Formation of protocells is one thing, but creating protocells having interactions among their constituents that lead to further complexity and self-replication is another. That's what a team of Japanese researchers at Hiroshima University (Hiroshima, Japan) and Kyocera Corporation has demonstrated and published in a recent article in Nature Communications.[2-4] Prior to this, no coacervate droplet had been constructed that induces interactions among its constituents that lead to self-reproduction.[2] Says lead author, Muneyuki Matsuo, an assistant professor of chemistry at Hiroshima University,
"Chemical evolution was first proposed in the 1920s as the idea that life first originated with the formation of macromolecules from simple small molecules, and those macromolecules formed molecular assemblies that could proliferate... Since then, many studies have been conducted to verify the RNA world hypothesis - where only self-replicating genetic material existed prior to the evolution of DNA and proteins - experimentally. However, the origin of molecular assemblies that proliferate from small molecules has remained a mystery for about a hundred years since the advent of the chemical evolution scenario. It has been the missing link between chemistry and biology in the origin of life... Proliferation requires spontaneous polymer production and self-assembly under the same conditions."[4]

Proliferating peptide droplets

Proliferating peptide droplets created by the Japanese scientists from Hiroshima University and Kyocera Corporation.

This research establishes a possible link between chemistry and the biology of the origin of life.

(image by Muneyuki Matsuo of Hiroshima University, also found here. Click for larger image.)


The hypothesis that the components of the primordial soup polymerized into molecules needed for life was first proposed about 100 years ago.[2] However, different conditions are needed for polymer generation and self-assembly, and the current study identified conditions in which concurrent peptide generation and self-assembly are possible.[2] It also demonstrated how a proliferating peptide-based droplet could be created by using synthesized amino acid thioesters as prebiotic monomers.[2] Coacervate droplets can self-reproduce only if conditions are satisfied not only for creation of the coacervate droplets, but also the creation of the peptides from which the droplets are formed.[2]

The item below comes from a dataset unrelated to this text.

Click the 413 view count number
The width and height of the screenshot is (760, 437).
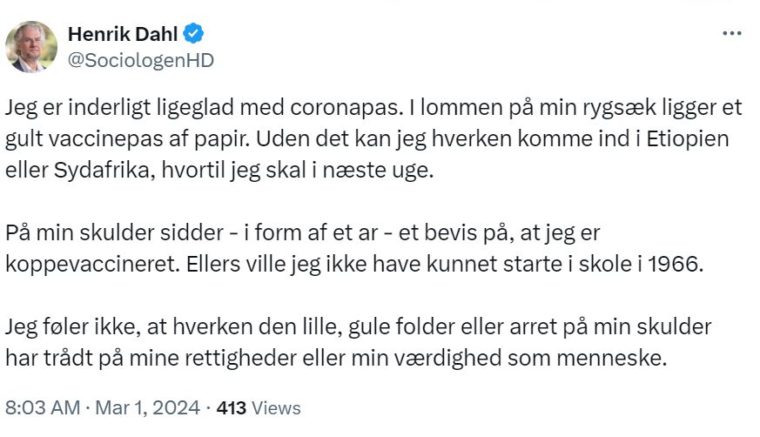point(232,408)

The researchers designed and synthesized a prebiotic monomer from amino acid derivatives.[4] Adding this monomer to room temperature water at atmospheric pressure caused these to condense into peptides, which spontaneously formed droplets, and these droplets grew in size and in number when further amino acids were added.[4] It was found that the droplets could also concentrate nucleic acids, the stuff of life.[4] Such coacervate droplet protocells might have been the link chemical processes and biological processes during the origins of life.[2] Says Matsuo,
"By constructing peptide droplets that proliferate with feeding on novel amino acid derivatives, we have experimentally elucidated the long-standing mystery of how prebiotic ancestors were able to proliferate and survive by selectively concentrating prebiotic chemicals... Rather than an RNA world, we found that 'droplet world' may be a more accurate description, as our results suggest that droplets became evolvable molecular aggregates - one of which became our common ancestor."[4]

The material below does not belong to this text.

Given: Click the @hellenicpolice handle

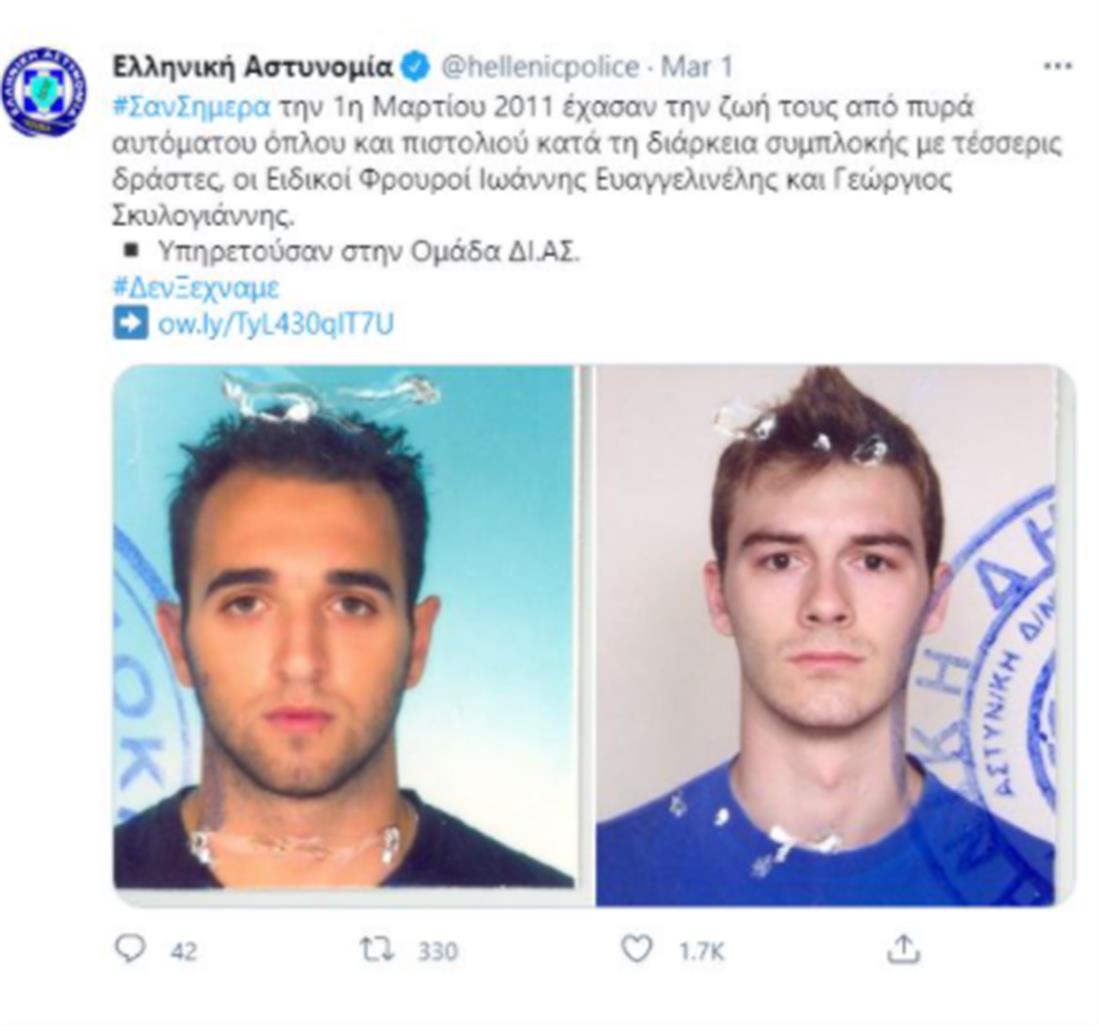Looking at the screenshot, I should (x=540, y=67).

Coacervate droplet concentrating action

Incorporation, concentration, and separation of biological molecules inside liquid–liquid phase separation (LLPS)-formed droplets. RNA and lipids were concentrated and spatially separated. (Fig. 6a of Ref. 2,[2] licensed under a Creative Commons Attribution 4.0 International License)


References:

  1. Barrett K. Green and Schleicher Lowell, "Pressure responsive record materials," US Patent No. 2,730,457, January 10, 1956.
  2. Muneyuki Matsuo and Kensuke Kurihara, "Proliferating coacervate droplets as the missing link between chemistry and biology in the origins of life," Nature Communications, vol. 12 (September 24, 2021), Article no. 5487, https://doi.org/10.1038/s41467-021-25530-6. This is an open access article with a PDF file here.
  3. Supplementary Movie for Ref. 2.
  4. Answering a century-old question on the origins of life, Hiroshima University Press Release, September 24, 2021.